**DIRECTIONS:** Rewrite the items below from their first line through the line containing "This screenshot has", replacing "maximize-button" with "minimize-button" and leaving everything else unchanged.
● ● ● ● ● ● ●
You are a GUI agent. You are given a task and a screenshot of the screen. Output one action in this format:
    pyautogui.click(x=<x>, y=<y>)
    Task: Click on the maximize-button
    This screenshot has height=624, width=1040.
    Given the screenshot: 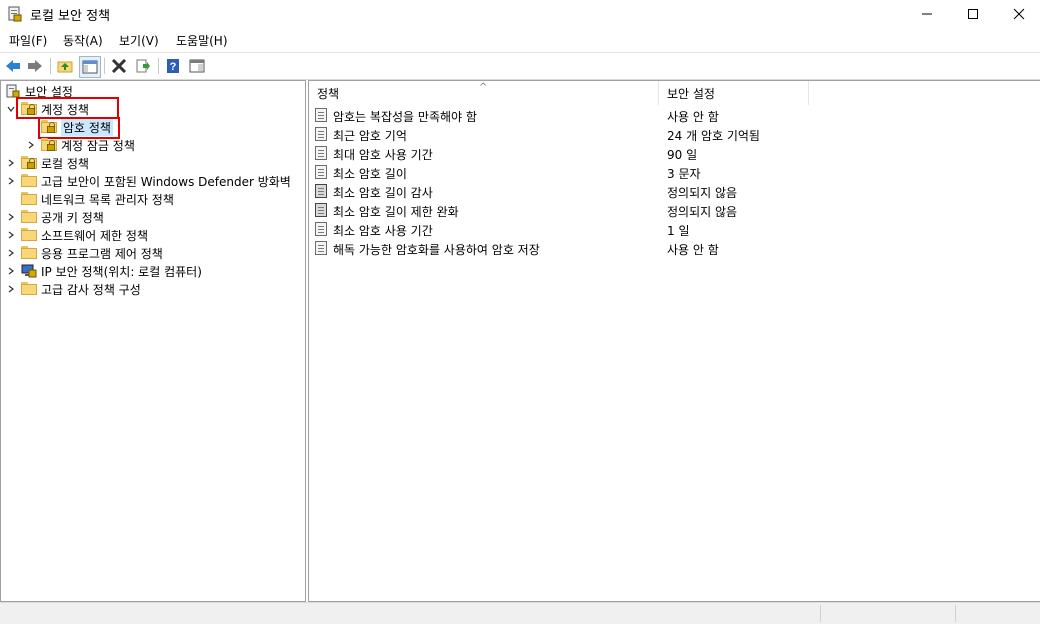 What is the action you would take?
    pyautogui.click(x=973, y=14)
    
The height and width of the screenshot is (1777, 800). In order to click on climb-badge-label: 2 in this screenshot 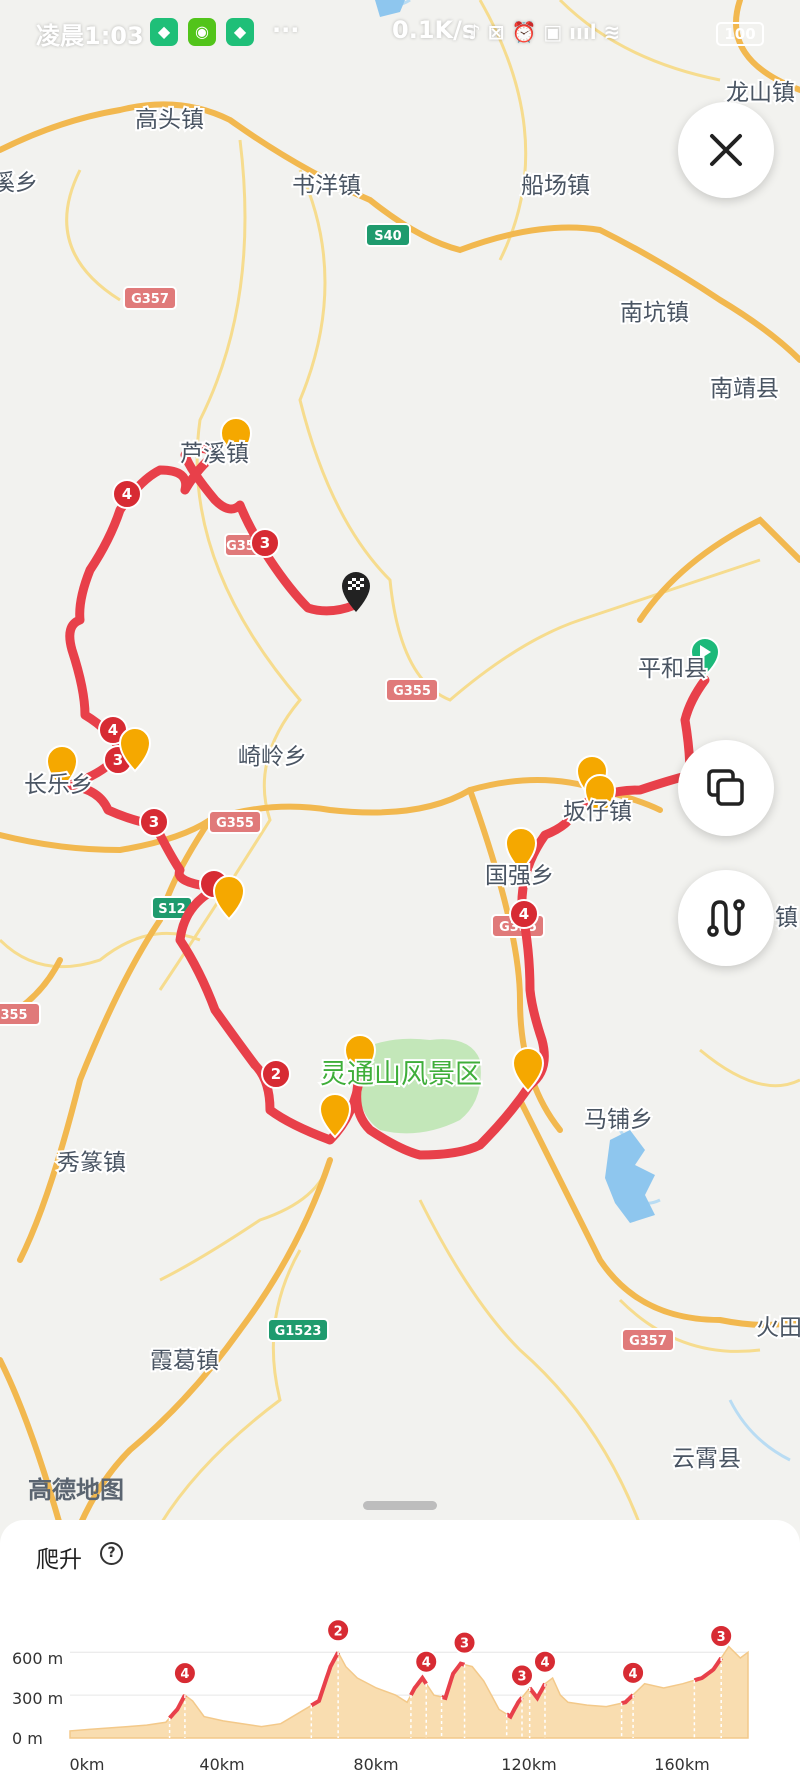, I will do `click(338, 1632)`.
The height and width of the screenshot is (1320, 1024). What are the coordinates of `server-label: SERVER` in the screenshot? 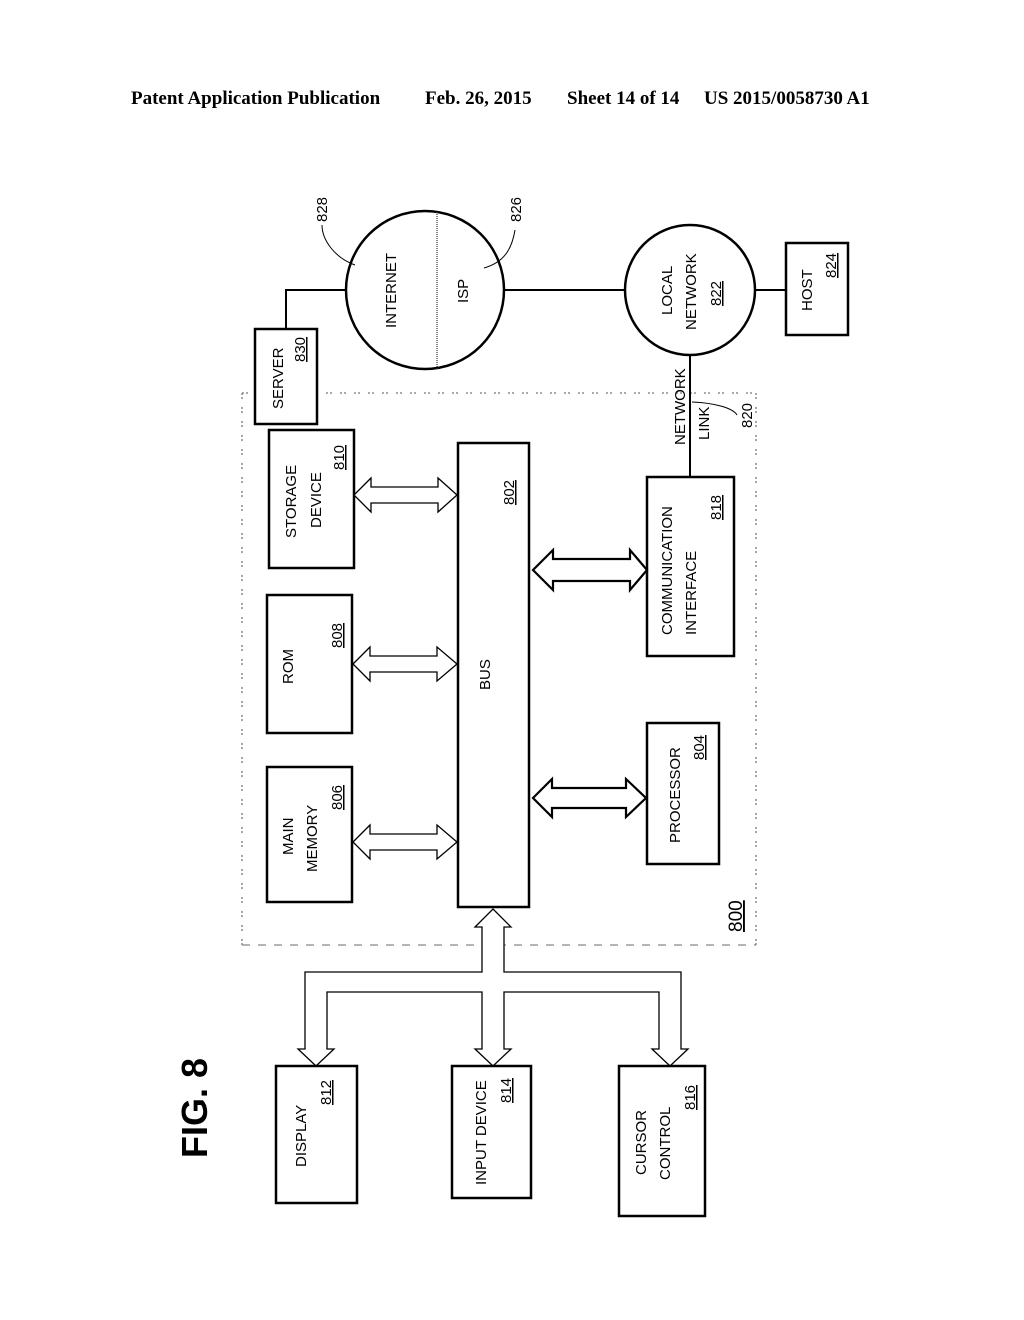 It's located at (278, 378).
● ● ● ● ● ● ●
**RESULT OF THIS TASK:**
You are a GUI agent. You are given a task and a screenshot of the screen. Output one action in this format:
    pyautogui.click(x=<x>, y=<y>)
    Task: Click on the minimize-button
    This screenshot has height=624, width=1040.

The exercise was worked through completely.